▶ _WORK ITEM_
Please repeat, precisely as written, only the lines from the one containing "Like the tweet 'os di vdd nois sabe'" through the last line of the records below, pictures omitted.
┌─ INFORMATION GIVEN
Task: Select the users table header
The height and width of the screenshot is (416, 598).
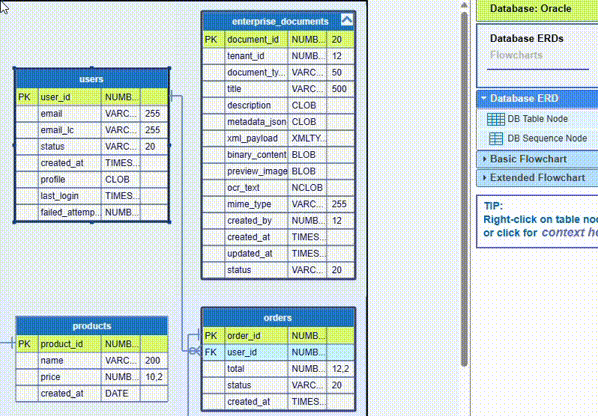Action: tap(92, 79)
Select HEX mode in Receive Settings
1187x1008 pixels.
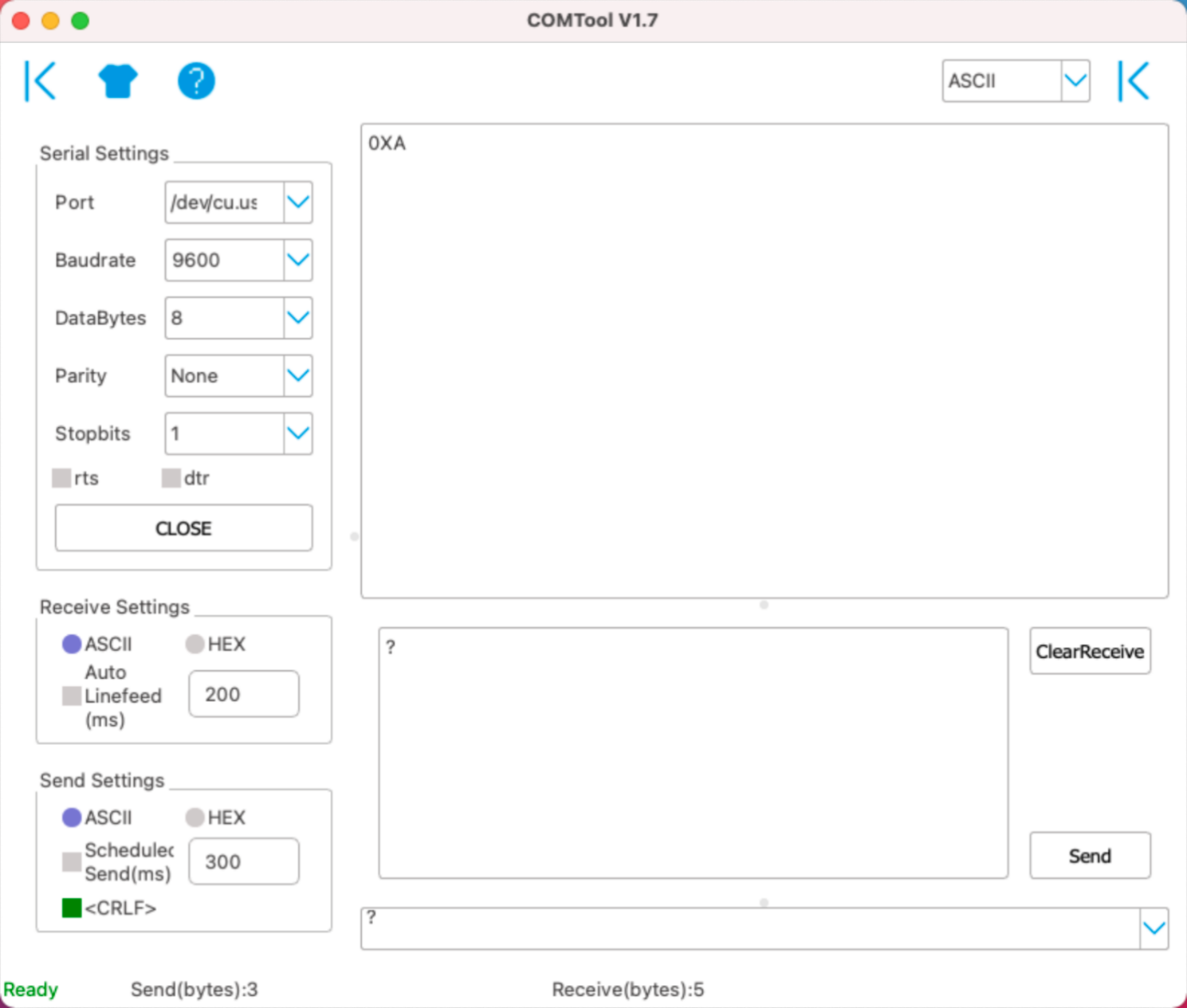[x=194, y=644]
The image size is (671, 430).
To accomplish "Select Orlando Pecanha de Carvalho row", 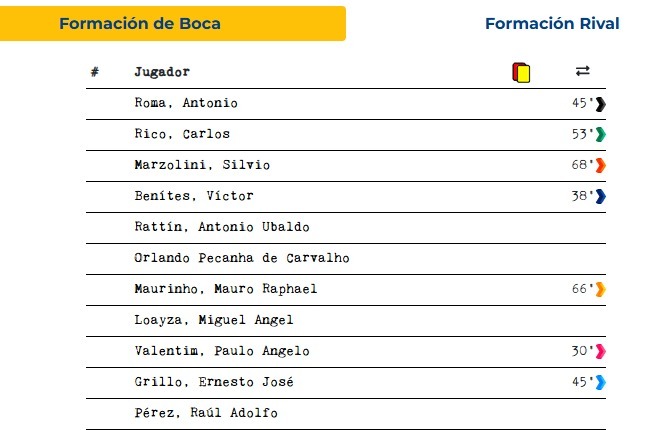I will click(x=346, y=259).
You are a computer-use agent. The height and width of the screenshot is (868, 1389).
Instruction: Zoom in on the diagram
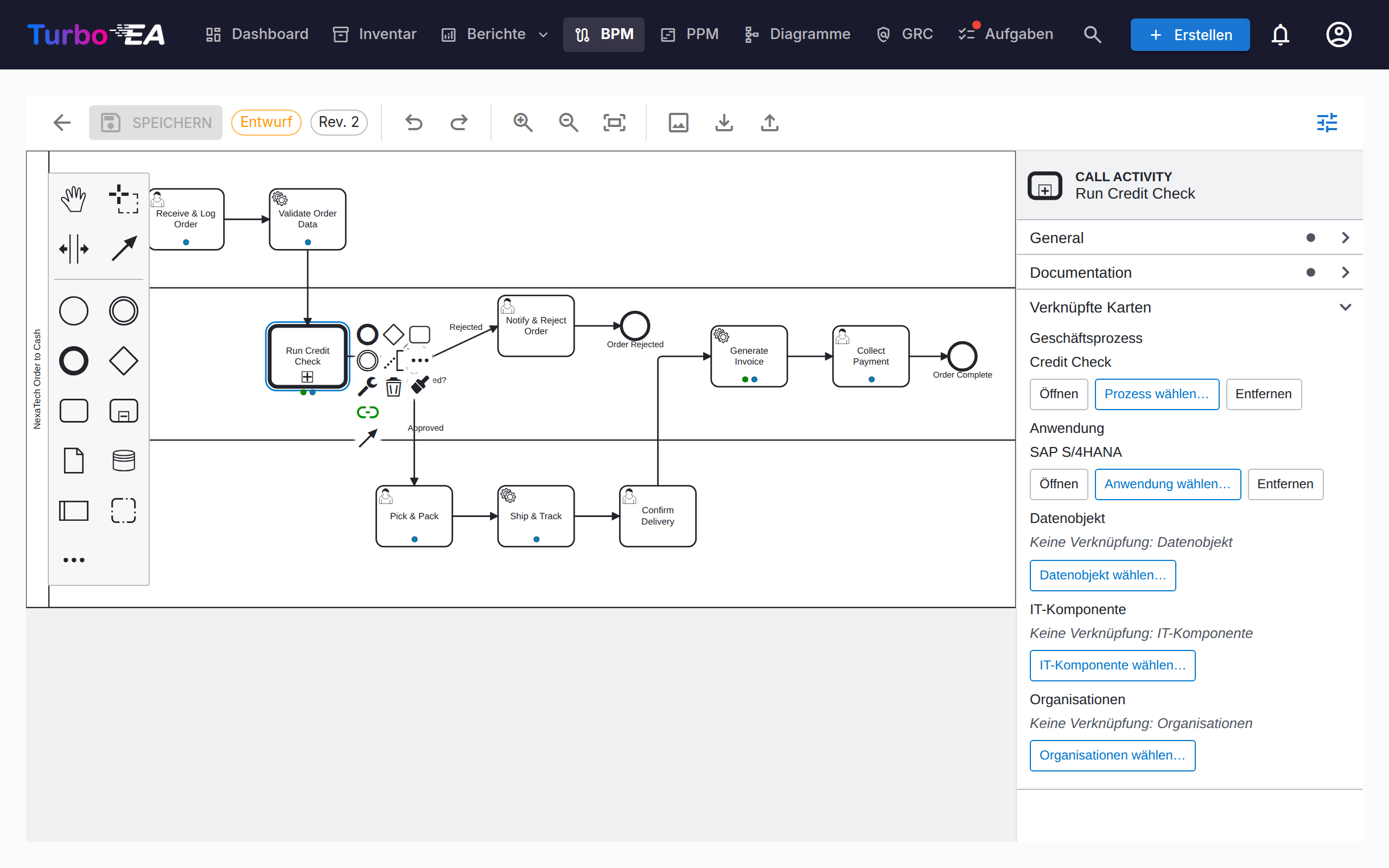click(523, 123)
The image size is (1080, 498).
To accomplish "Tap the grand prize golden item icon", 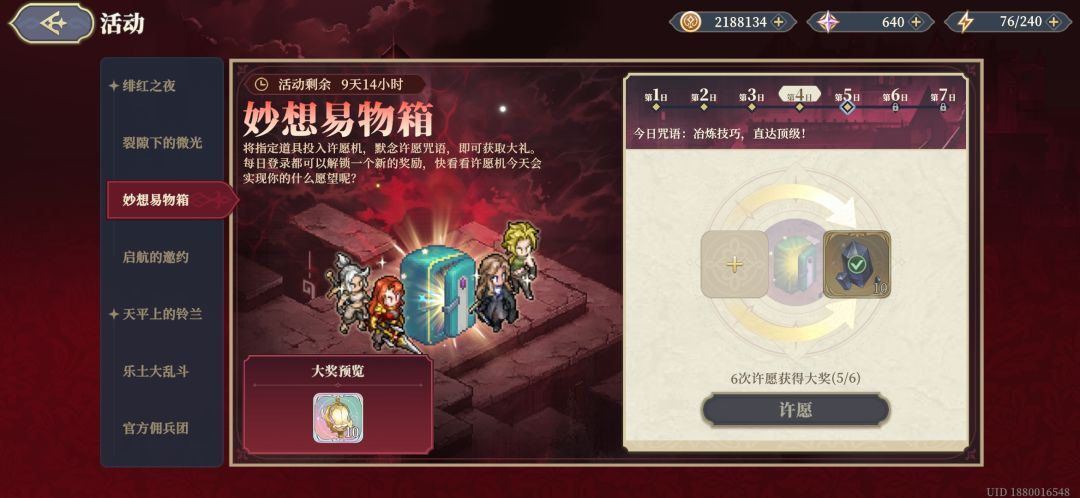I will tap(339, 417).
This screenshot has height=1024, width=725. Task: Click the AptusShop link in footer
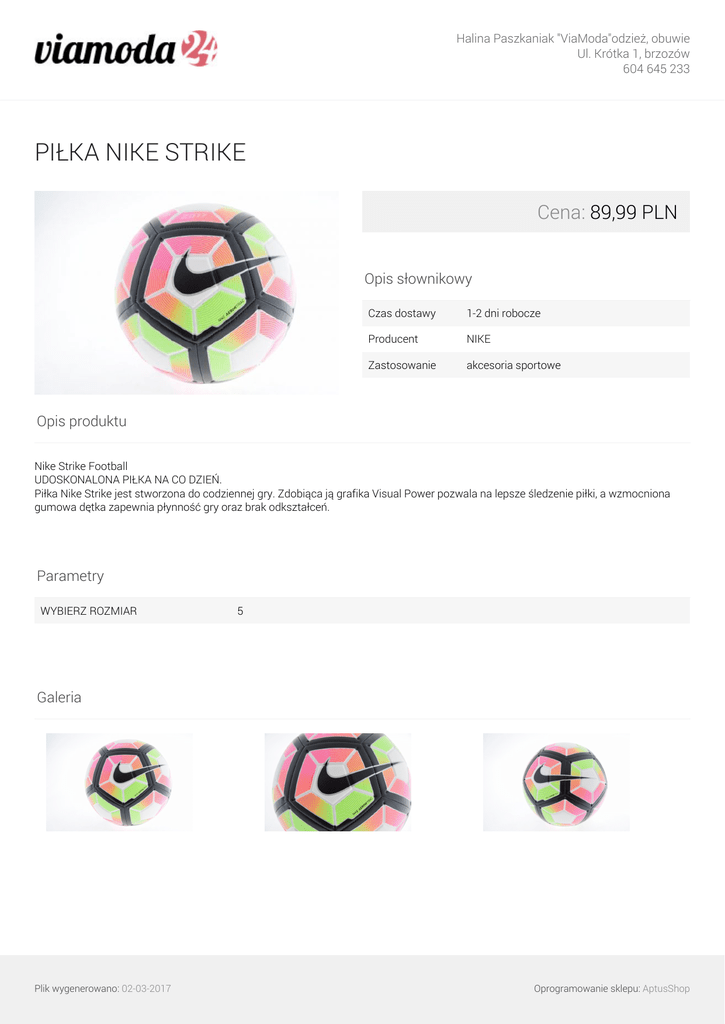(666, 988)

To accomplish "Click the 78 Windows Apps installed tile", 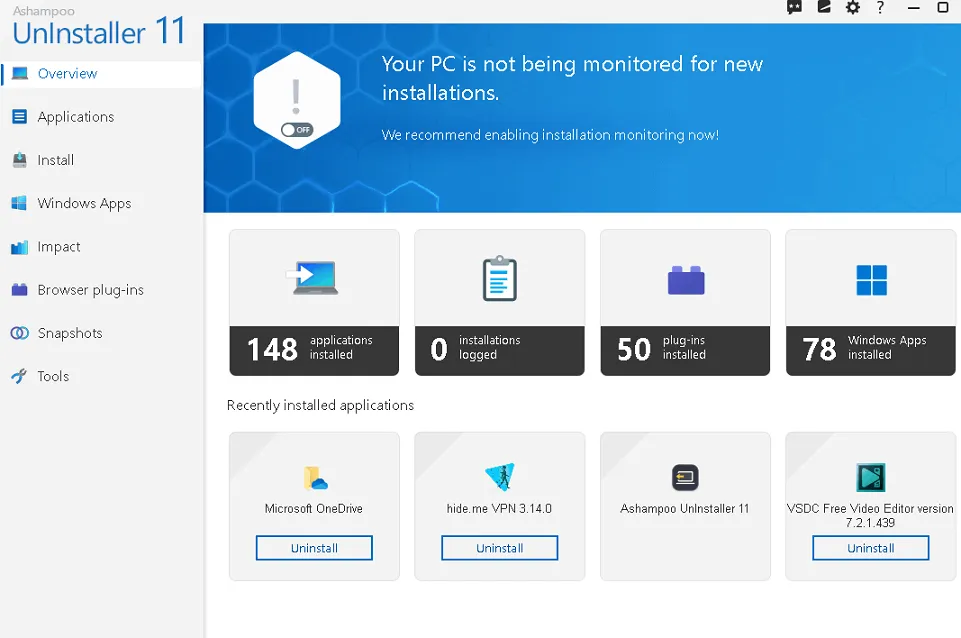I will coord(871,302).
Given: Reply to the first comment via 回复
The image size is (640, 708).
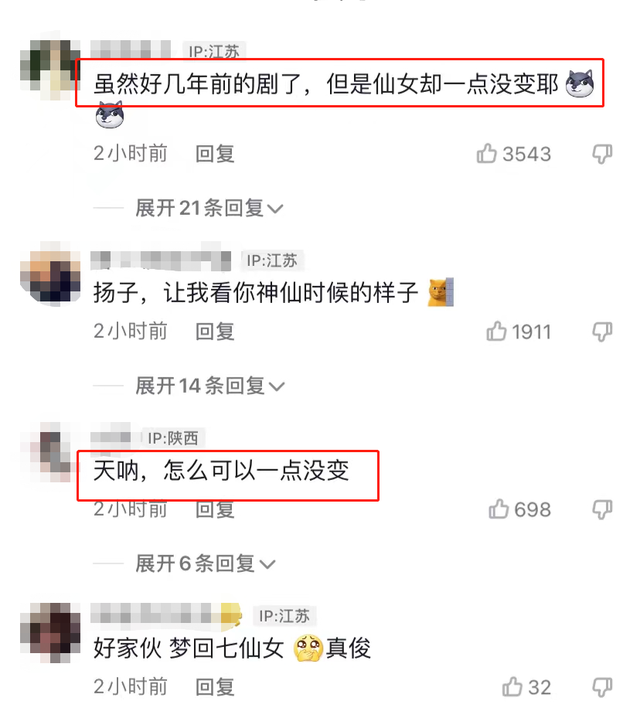Looking at the screenshot, I should [215, 154].
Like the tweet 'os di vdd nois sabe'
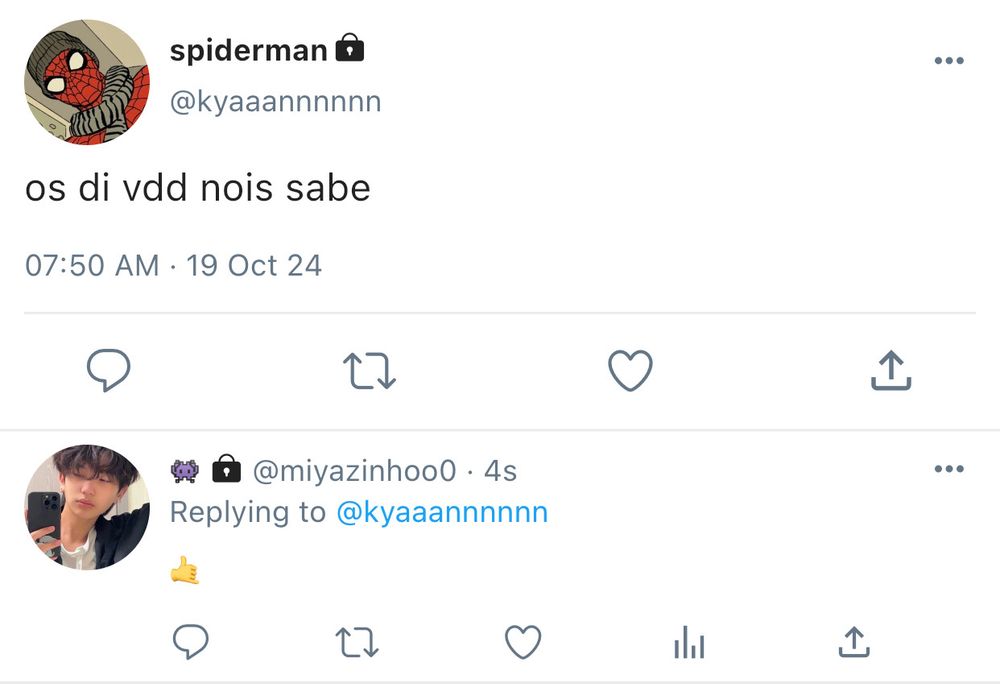Viewport: 1000px width, 684px height. click(630, 371)
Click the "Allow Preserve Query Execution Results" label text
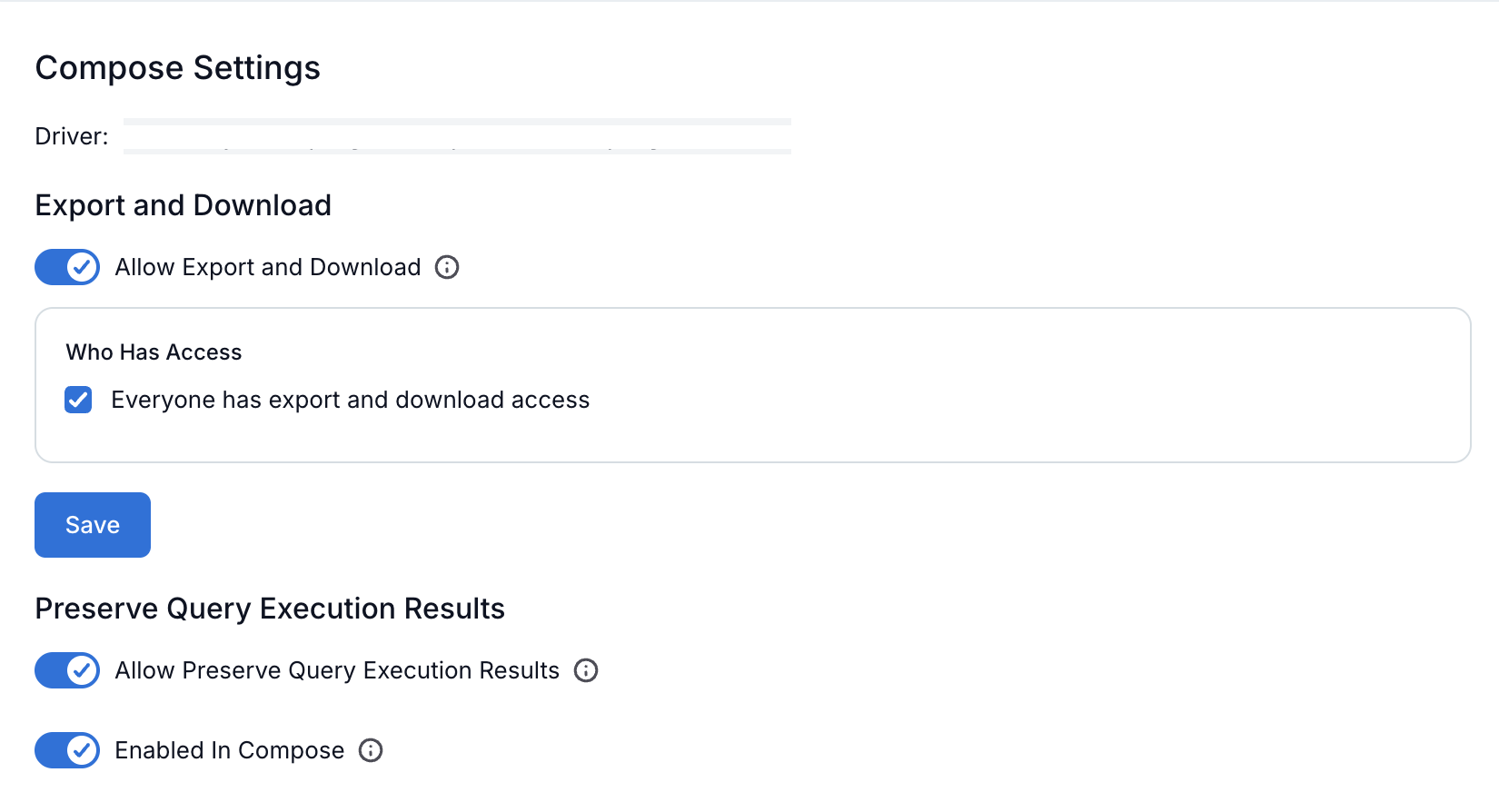The height and width of the screenshot is (812, 1499). pyautogui.click(x=337, y=670)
└─
▶ _REPLY TO THE EXERCISE_
Like the tweet 'os di vdd nois sabe'
Viewport: 1000px width, 684px height. click(630, 371)
Click the "Allow Preserve Query Execution Results" label text
The height and width of the screenshot is (812, 1499). pyautogui.click(x=337, y=670)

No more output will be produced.